The Role of the Commissioner in Organizations
The figure of the Commissioner is provided for in the General Law of Commercial Companies (LGSM) in the section on the Joint-Stock Company. However, there are no obstacles to appointing a Commissioner in other companies to exercise the supervisory function.
In general, his main task is to oversee the administration, leadership, and execution of the company’s business (Art. 166 LGSM). Below are some of the activities expected of him while acting in his professional capacity:
- Review of accounting policies and internal control of the financial information process, as well as verification of compliance with presentation and disclosure standards in the company’s financial reports.
- Examination of business transactions, documentation, records, and other necessary verifications of the company’s business operations.
- Monitoring and auditing the effectiveness of the audit function (internal and external), checking its independence and objectivity.
- Participation with a voice but without voting rights in all meetings of the Board of Directors and Shareholders’ Assemblies, and even the ability to convene them when deemed necessary.
- Contribution to the evaluation by the Board of Directors of the scope and effectiveness of established methods and processes to identify, assess, manage, and monitor non-financial risks.
- Promotion of operational excellence through the application of reliable and efficient technologies.
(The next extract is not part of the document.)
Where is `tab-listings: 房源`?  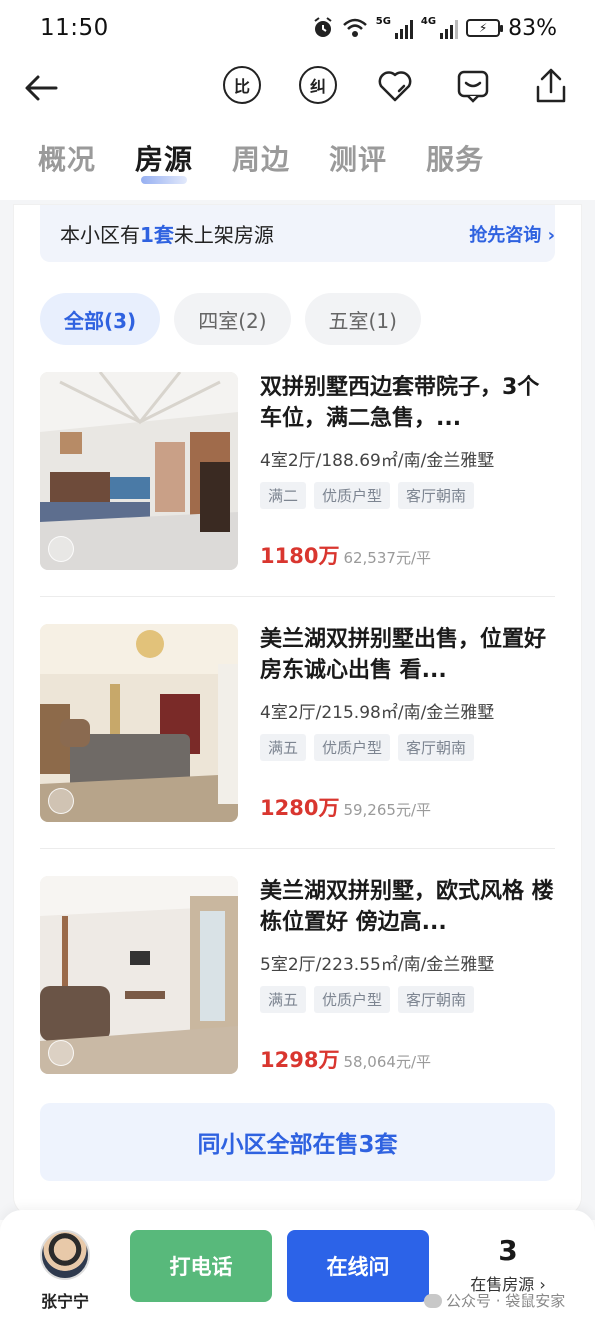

- Assistance in maintaining IT risks at an acceptable level and optimizing the costs of services and technologies.
- Verification of compliance with laws, regulations, contractual agreements, and applicable policies.
An important point is that while the audit committee is responsible for reporting to the Board of Directors, the Commissioner has the obligation to report to the Shareholders’ Assembly, hence his main commitment lies with the latter.
As a result of his work, the Commissioner must annually submit a report (opinion) to the Shareholders’ Assembly regarding the accuracy, sufficiency, and reasonableness of the information presented by the Board of Directors. For this purpose, various tests must have been conducted in accordance with International Auditing Standards (NIA-800). Due to this, it is very common for the accounting firm that audits the company’s financial reports to also be designated to perform the functions of the Commissioner. Although the Code of Principles and Best Practices of Corporate Governance states that there is a conflict of interest in assigning the external audit to the Commissioner, in practice, this is very common in small and medium-sized enterprises, mainly due to the costs that would be incurred by separate execution. The general recommendation in cases where the same accounting firm conducts the audit and serves as the Commissioner is that the latter be a different person from the one auditing the company’s financial reports.
Finally, it is important to mention that, although the LGSM does not provide sanctions for non-compliance with the Commissioner’s duties and Article 26 of the Federal Fiscal Code does not designate him as a “solidary responsible” in tax matters, the civil obligation to perform his functions correctly and be accountable to the Shareholders’ Assembly still persists.